St Edmund Hall has withdrawn for reconsideration its 2019 Rebecca West Prize for Writing after suggestions that its title “excises race” by focusing exclusively on gender.
The question originally read “The Return of the ISIS Soldier’s Wife: What Role Does Gender Play in Culpability?”. In a statement on their website, Teddy Hall said this year’s title was intended to echo that of West’s pioneering post-war novel The Return of the Soldier, published in 1918.
The statement noted that following comments received in response to the title’s release, the organisers had decided to withdraw it, saying “we understand race intersects with gender…and that our posing of the question of one at the expense of the other has caused harm and offence, which we regret and apologise for”.

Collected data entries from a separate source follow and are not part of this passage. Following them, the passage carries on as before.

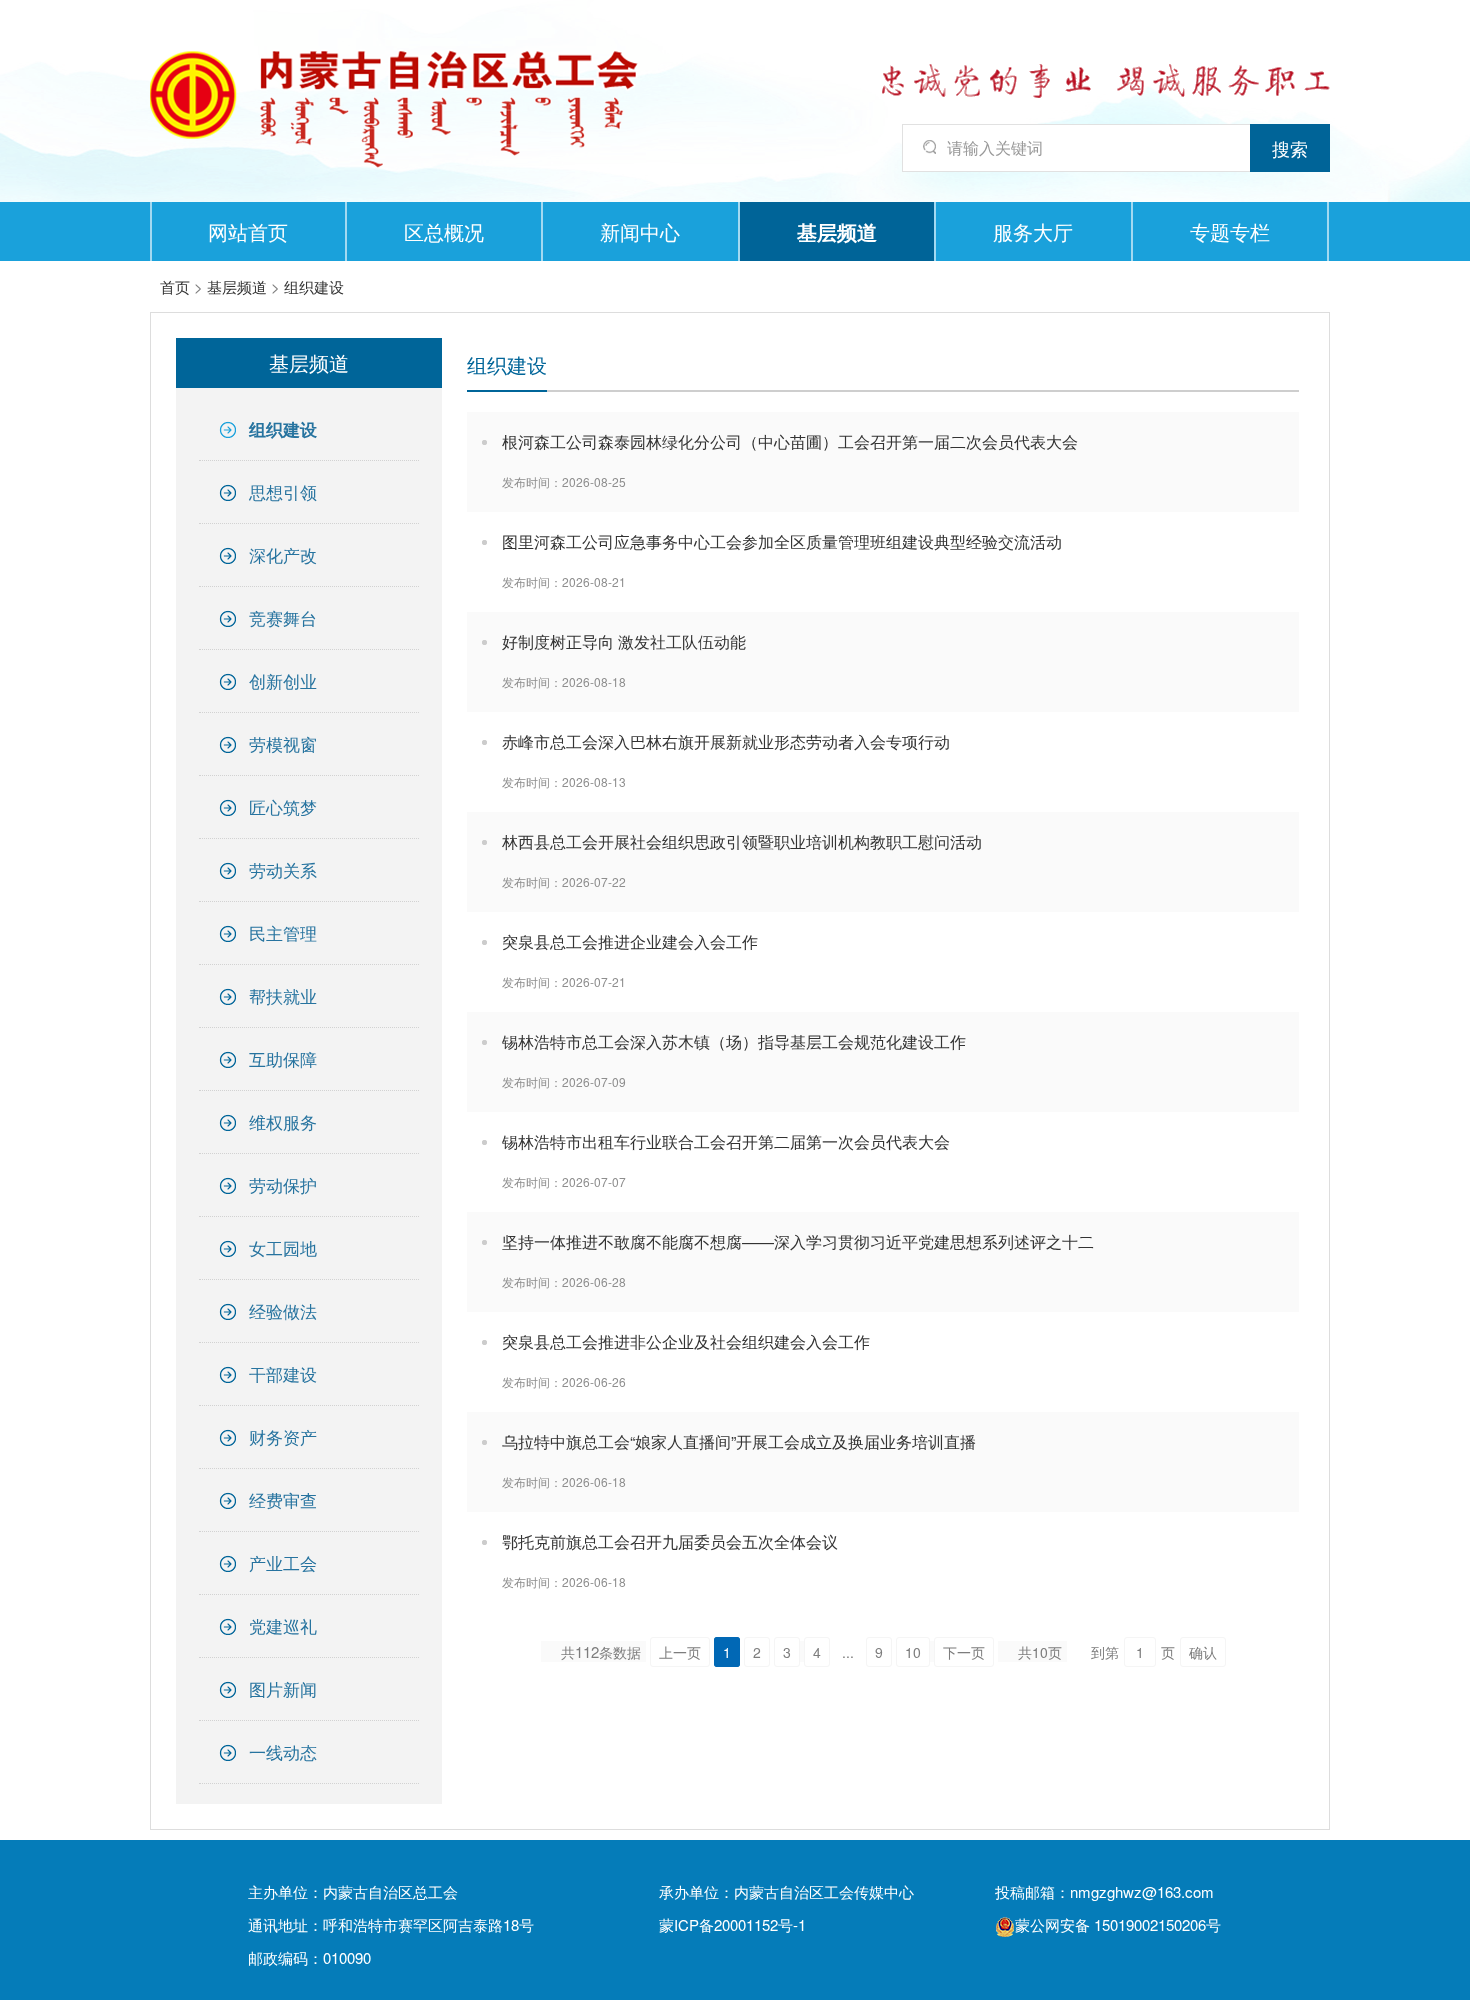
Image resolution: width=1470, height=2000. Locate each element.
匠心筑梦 (283, 806)
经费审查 (283, 1499)
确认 (1203, 1652)
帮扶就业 (283, 995)
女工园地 (283, 1247)
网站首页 (248, 231)
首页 (175, 286)
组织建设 (314, 286)
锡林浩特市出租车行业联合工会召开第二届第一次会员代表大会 (726, 1141)
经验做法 (283, 1310)
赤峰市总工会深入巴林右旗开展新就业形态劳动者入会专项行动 (726, 741)
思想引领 (283, 491)
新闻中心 (640, 231)
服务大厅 (1033, 231)
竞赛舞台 (283, 617)
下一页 (964, 1652)
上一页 (680, 1652)
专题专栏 (1230, 231)
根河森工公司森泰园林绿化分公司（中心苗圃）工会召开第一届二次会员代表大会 (790, 441)
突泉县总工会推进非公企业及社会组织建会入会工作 (686, 1341)
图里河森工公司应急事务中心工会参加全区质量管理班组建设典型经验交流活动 (782, 541)
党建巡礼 (283, 1625)
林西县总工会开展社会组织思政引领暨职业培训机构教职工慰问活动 (742, 841)
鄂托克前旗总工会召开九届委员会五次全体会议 (670, 1541)
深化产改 (283, 554)
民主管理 (283, 932)
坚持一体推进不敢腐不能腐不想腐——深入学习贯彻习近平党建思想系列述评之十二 (798, 1241)
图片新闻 (283, 1688)
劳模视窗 (283, 743)
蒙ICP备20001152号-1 (732, 1924)
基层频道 (837, 231)
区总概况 (444, 231)
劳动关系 (283, 869)
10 (913, 1652)
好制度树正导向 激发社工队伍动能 (624, 641)
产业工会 (283, 1562)
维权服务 (283, 1121)
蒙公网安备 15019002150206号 (1118, 1924)
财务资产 (283, 1436)
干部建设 (283, 1373)
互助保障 (283, 1058)
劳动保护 (283, 1184)
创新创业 (283, 680)
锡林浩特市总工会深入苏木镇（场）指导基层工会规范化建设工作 (734, 1041)
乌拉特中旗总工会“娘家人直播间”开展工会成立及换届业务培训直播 (739, 1441)
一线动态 (283, 1751)
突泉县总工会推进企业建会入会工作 (630, 941)
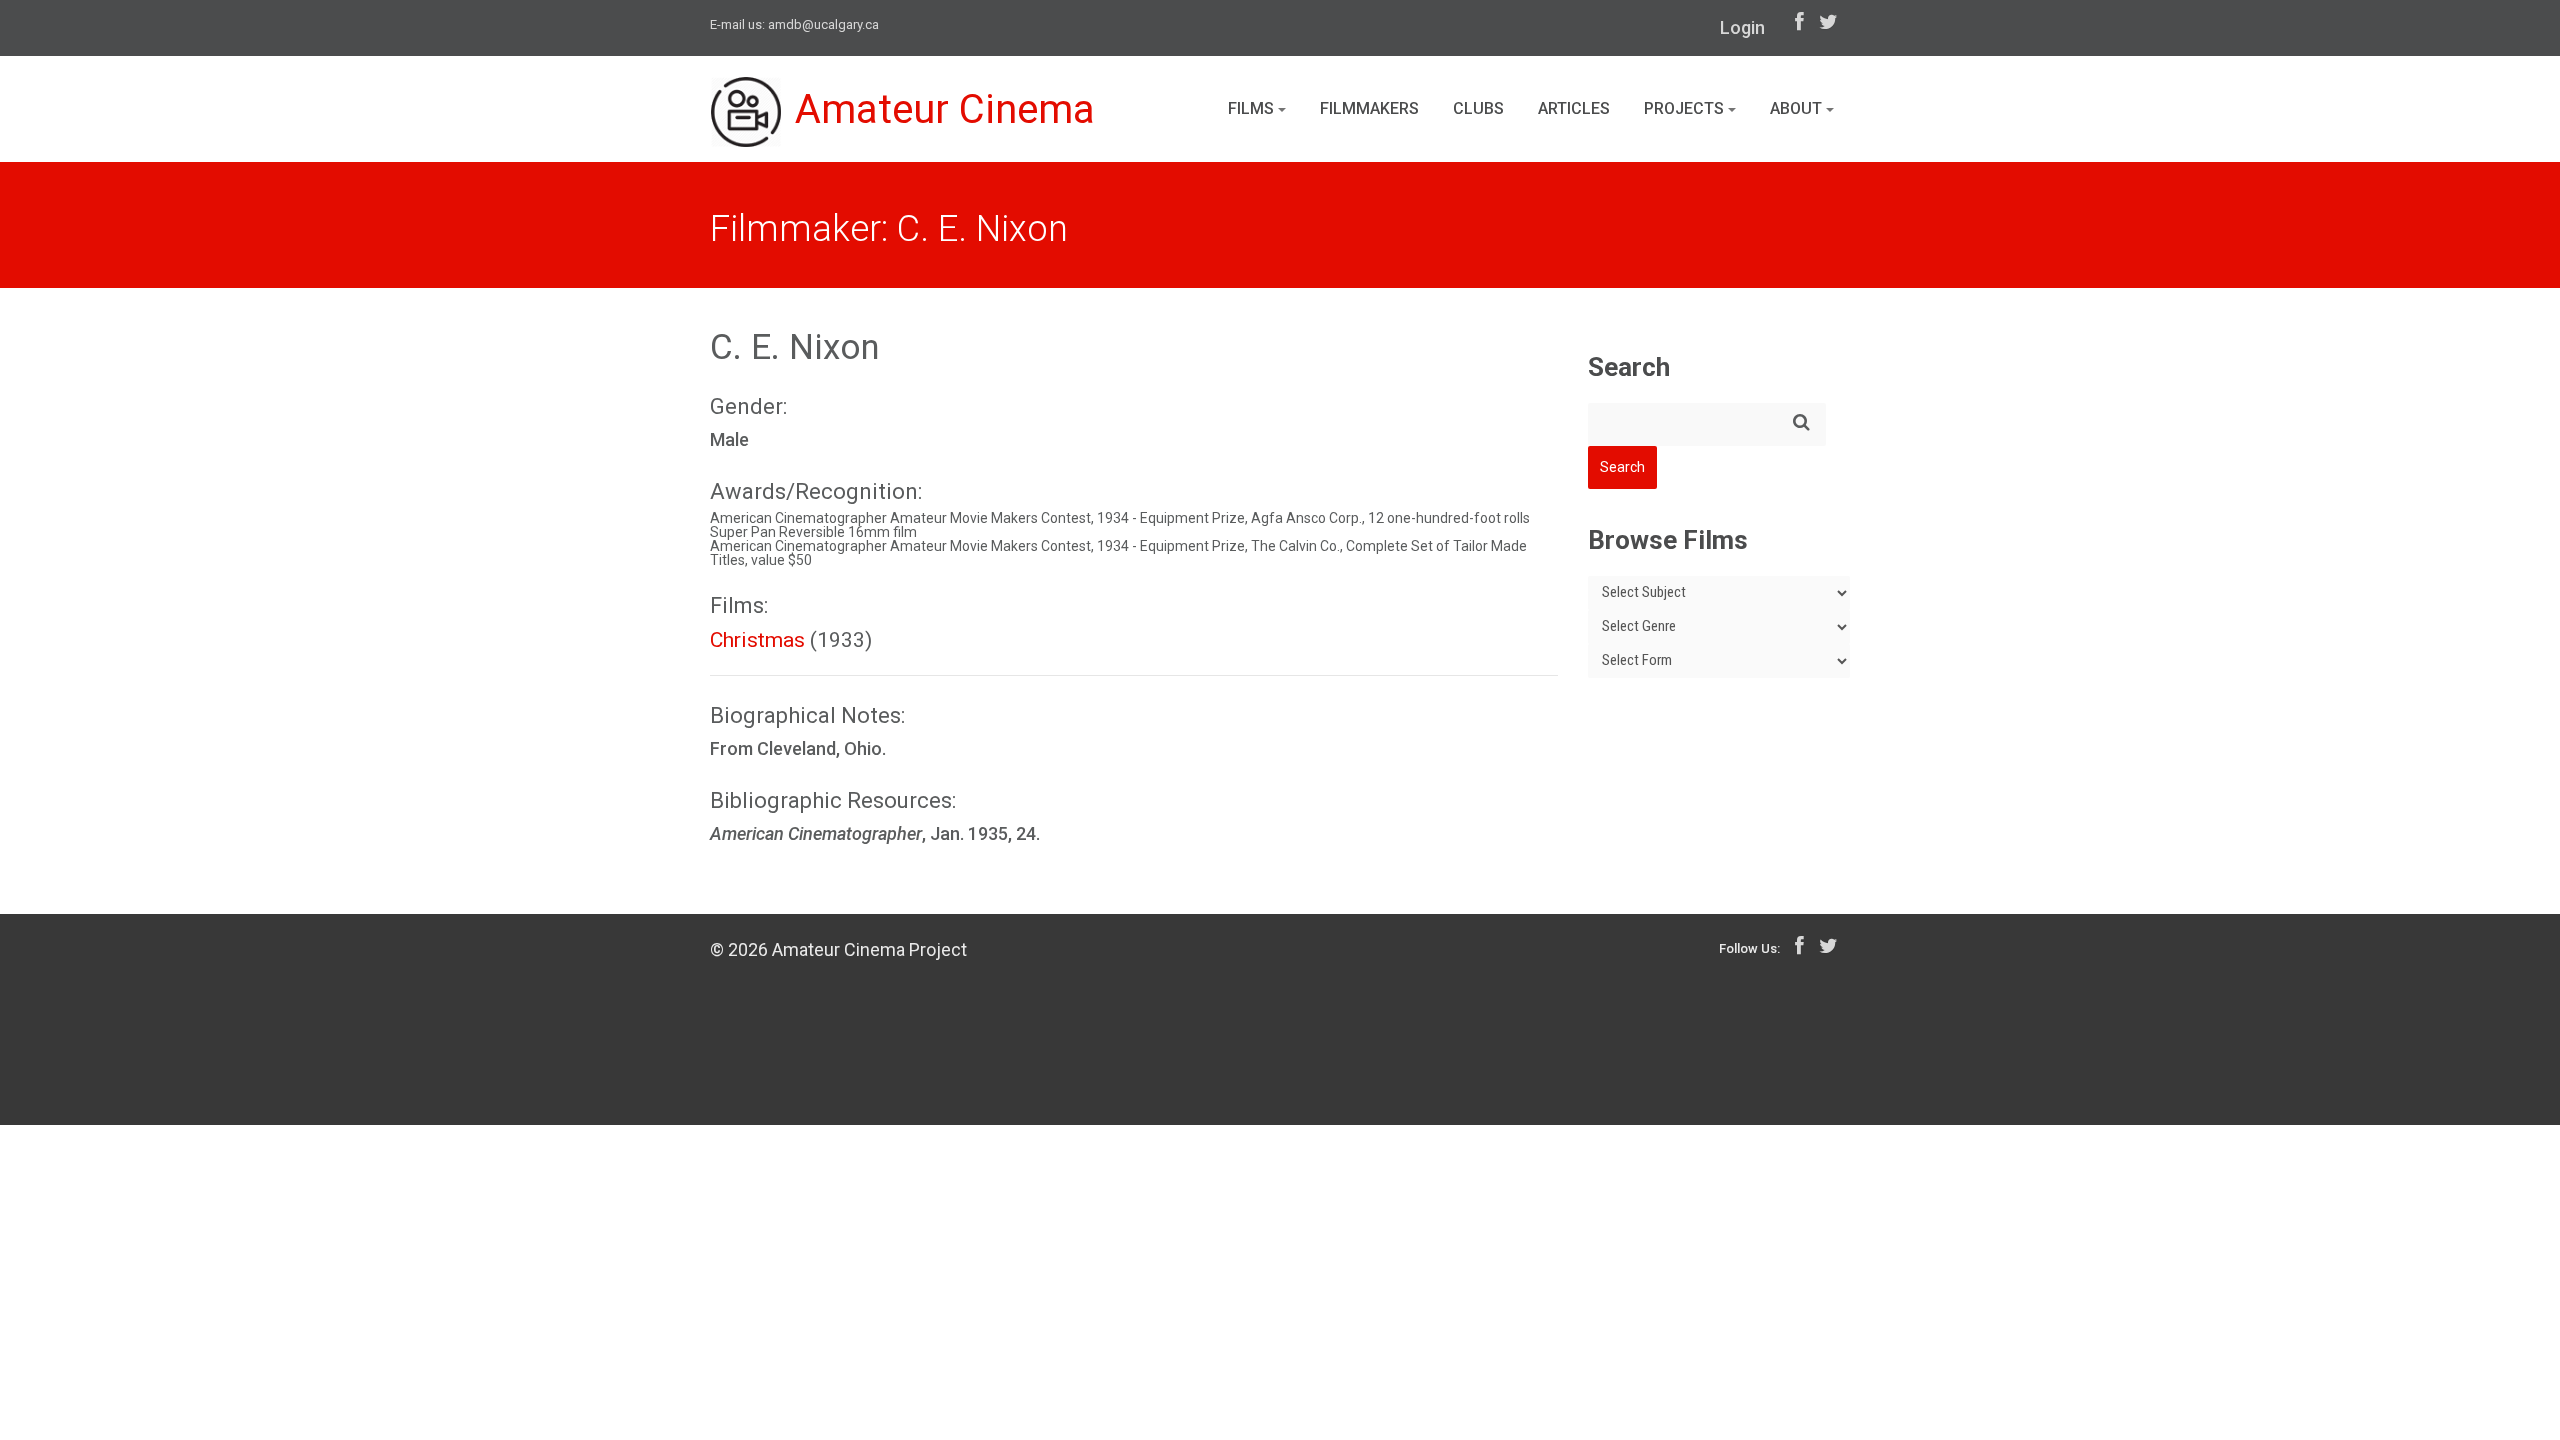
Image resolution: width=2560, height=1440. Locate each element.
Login (1742, 27)
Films (1253, 108)
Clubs (1478, 108)
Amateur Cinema (945, 109)
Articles (1574, 108)
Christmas (757, 640)
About (1798, 108)
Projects (1686, 108)
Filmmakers (1369, 108)
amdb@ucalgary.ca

Priyamvada Gopal, an academic historian at Cambridge, was one of those critical of the title, arguing on Twitter that “first [they] racialise it and then pretend it’s just about gender”, agreeing with another critic saying, “a great way to excise race from a debate, making it a question about gender”.
Gopal suggested this fed into the problem of BAME under-representation at universities like Oxford and Cambridge, making them unwelcoming to such students.
Gopal continued in a tweet, “the worst part of this competition as it is set up is that the judges… fancy themselves very far from problematic. They are clearly very pleased with how sophisticated and multi-sided they think they are being.”
This will be the third year the annual prize has run with the aim of celebrating the life and work of Dame Rebecca West, described as a “fiery suffragette and socialist” in her youth, with a new title currently being discussed. Submissions are asked to be 1500-2000 words and will be competing for a £1,000 top prize.